[Aim of the exercise]: Every line below that contains "Given" is to be copied.

Collection entries
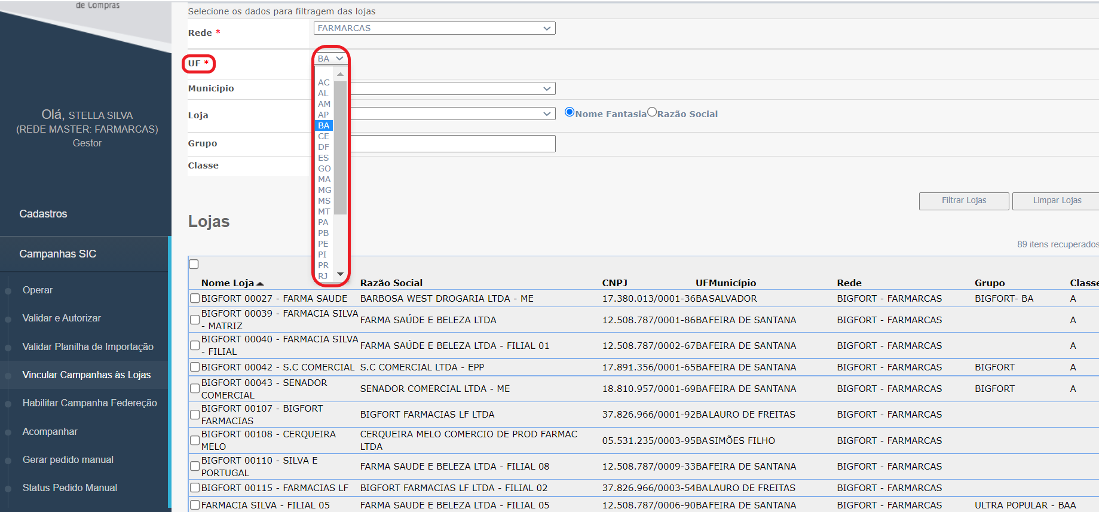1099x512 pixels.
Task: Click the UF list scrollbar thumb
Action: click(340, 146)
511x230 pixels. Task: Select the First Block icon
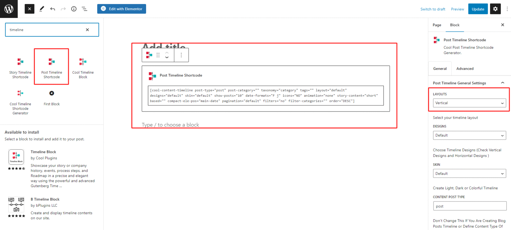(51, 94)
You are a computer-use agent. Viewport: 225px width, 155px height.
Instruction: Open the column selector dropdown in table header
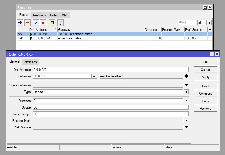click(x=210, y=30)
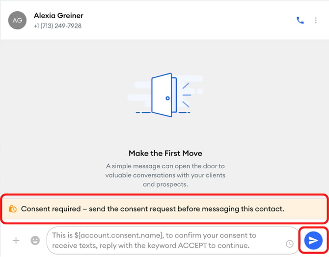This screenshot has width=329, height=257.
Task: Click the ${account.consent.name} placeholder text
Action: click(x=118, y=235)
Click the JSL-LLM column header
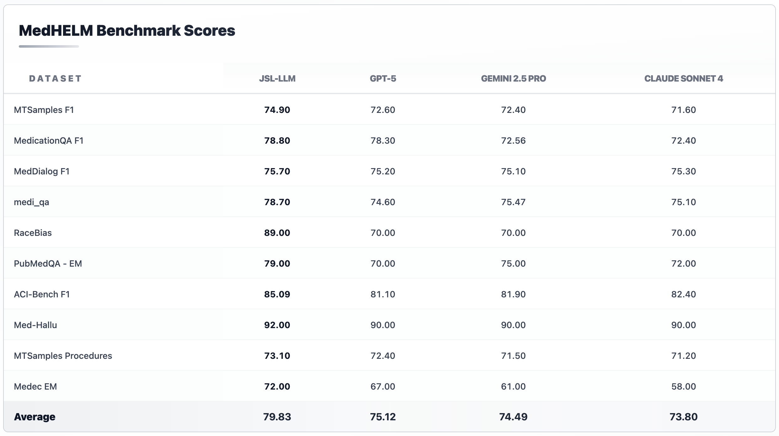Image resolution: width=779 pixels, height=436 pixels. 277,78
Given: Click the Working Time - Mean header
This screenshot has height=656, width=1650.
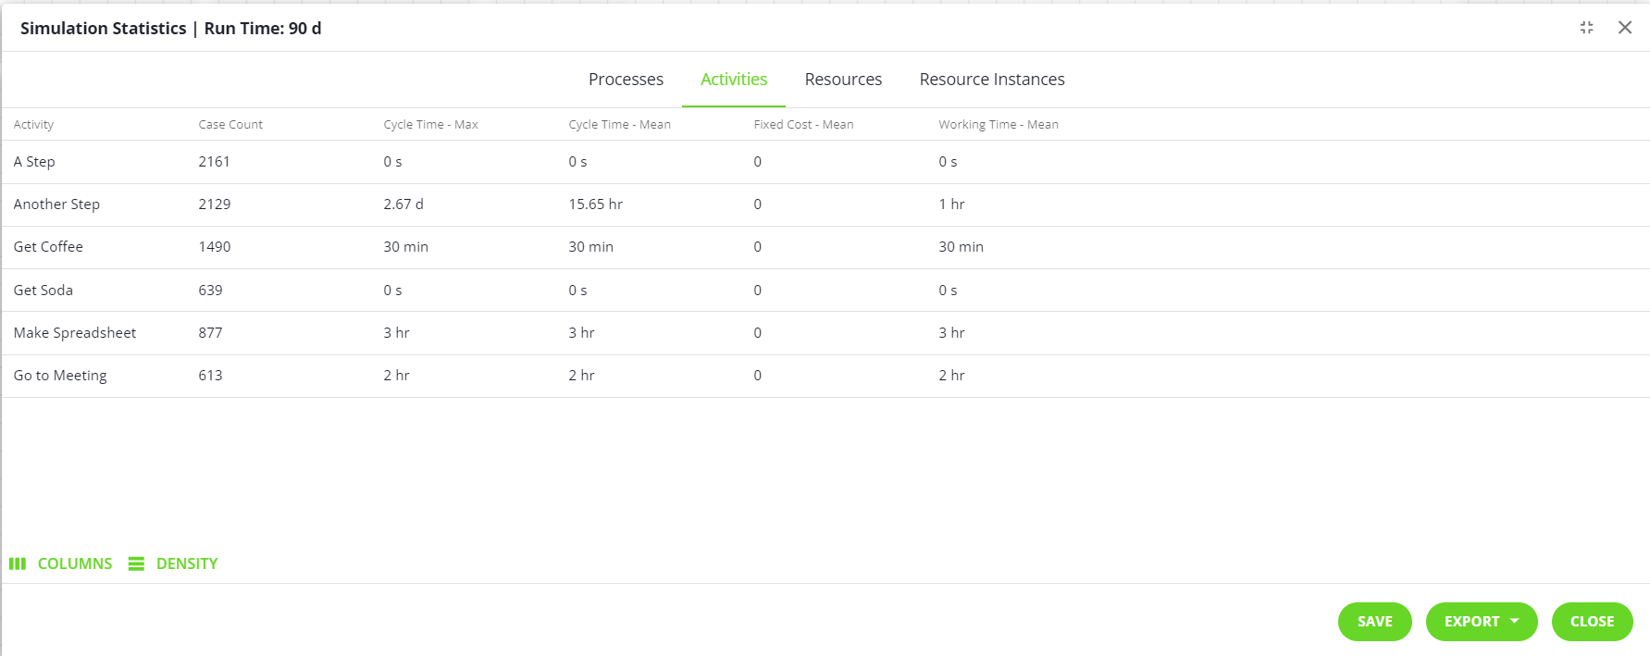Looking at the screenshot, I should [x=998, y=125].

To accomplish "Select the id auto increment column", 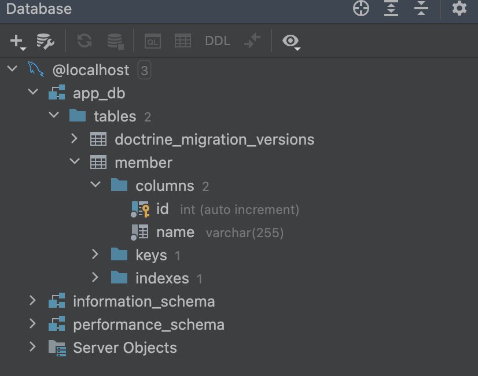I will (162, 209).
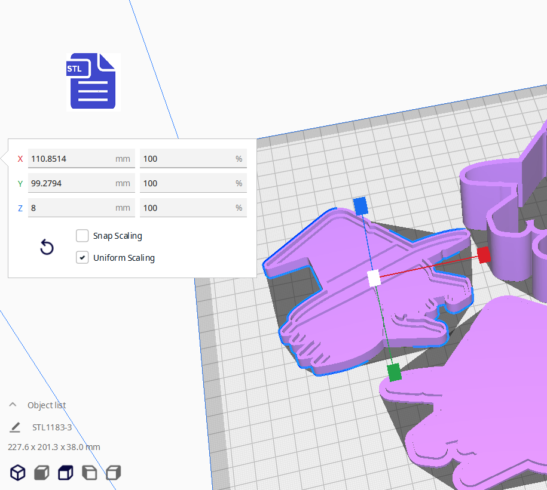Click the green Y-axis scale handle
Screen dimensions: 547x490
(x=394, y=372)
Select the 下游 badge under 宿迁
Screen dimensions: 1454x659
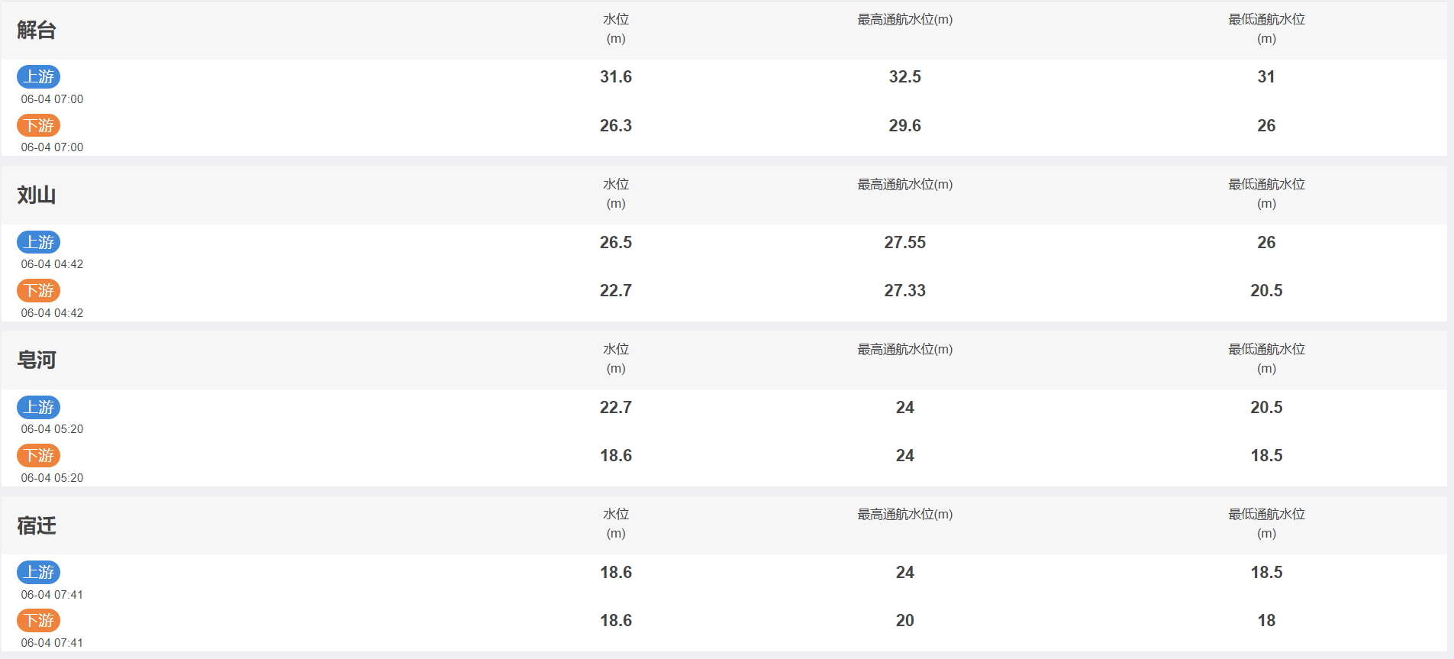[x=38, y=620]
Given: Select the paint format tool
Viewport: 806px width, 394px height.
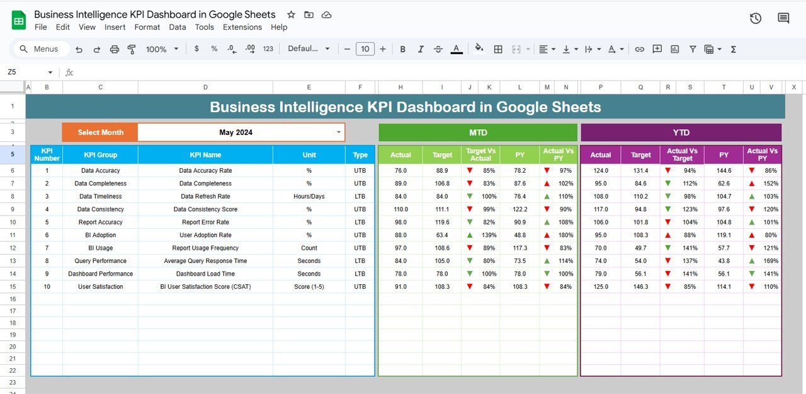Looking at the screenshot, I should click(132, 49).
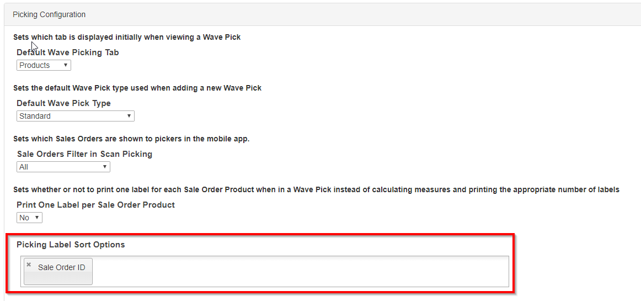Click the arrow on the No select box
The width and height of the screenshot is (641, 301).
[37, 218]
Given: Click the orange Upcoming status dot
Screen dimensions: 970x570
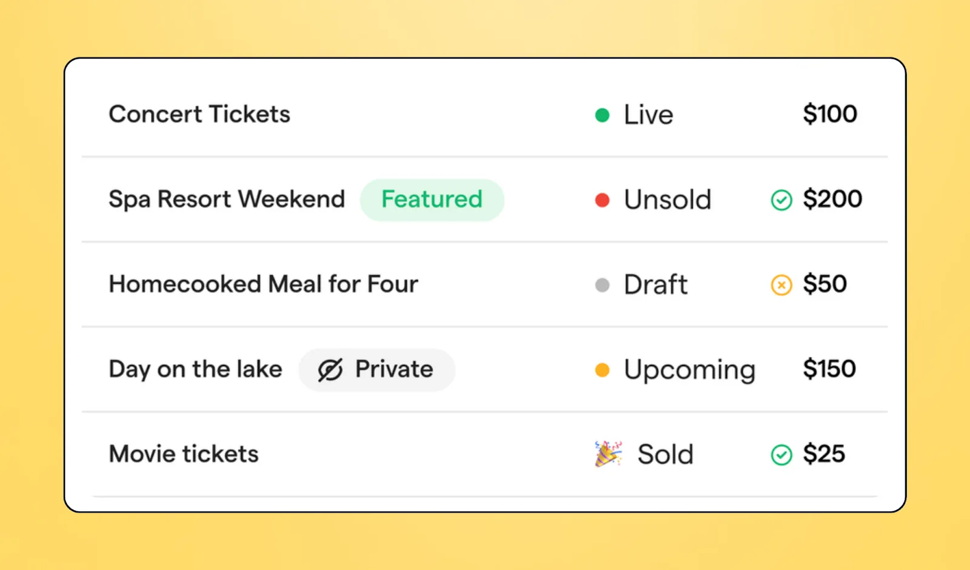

[Reply to the task]:
Given: Click the Working Time - Mean header
Given: Select the paint format tool
Given: Click the orange Upcoming status dot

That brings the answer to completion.